▶ Exercise directions: Put every line of the items below into a Markdown table with the columns Row and Line, numbering each row and skipping blank lines. Leave the pictures out.

┄┄┄┄┄┄

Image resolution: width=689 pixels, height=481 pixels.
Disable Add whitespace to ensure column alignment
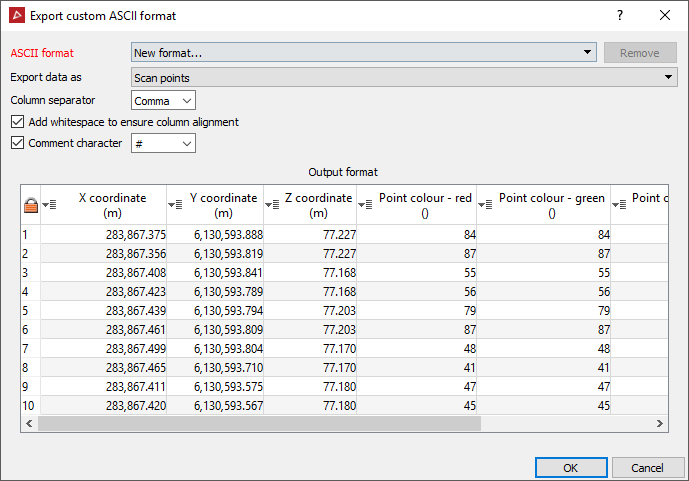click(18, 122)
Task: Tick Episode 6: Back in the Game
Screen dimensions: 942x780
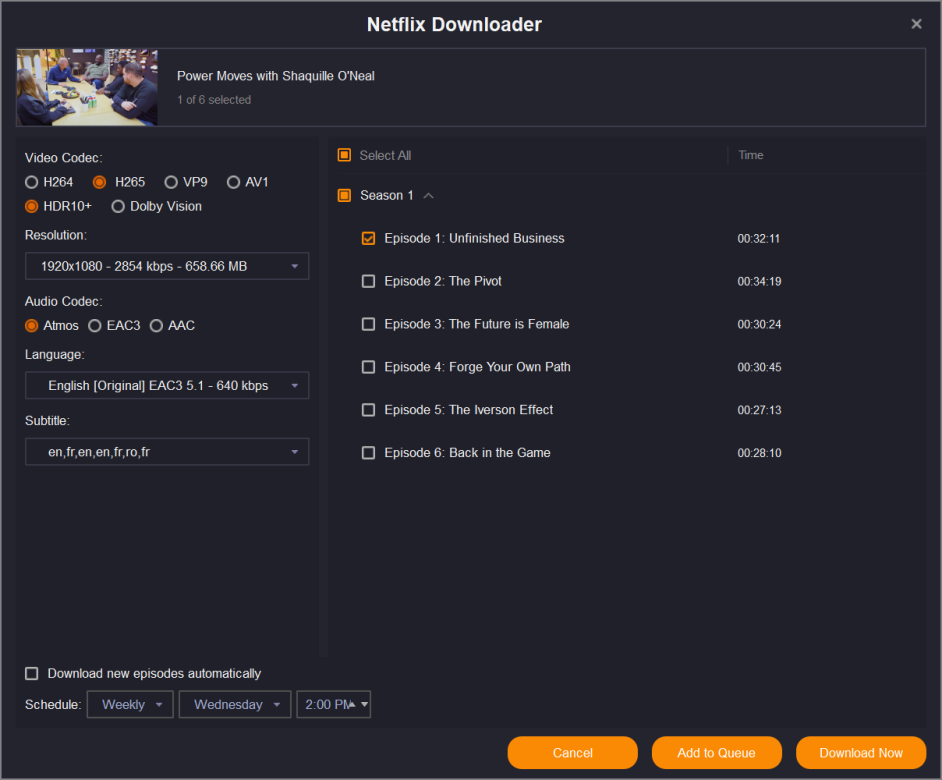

┄┄┄┄┄┄

▶ Solution to the exercise:
| Row | Line |
|---|---|
| 1 | Image resolution: width=689 pixels, height=481 pixels. |
| 2 | Disable Add whitespace to ensure column alignment |
| 3 | click(18, 122) |
| 4 | Task: Tick Episode 6: Back in the Game |
| 5 | Screen dimensions: 942x780 |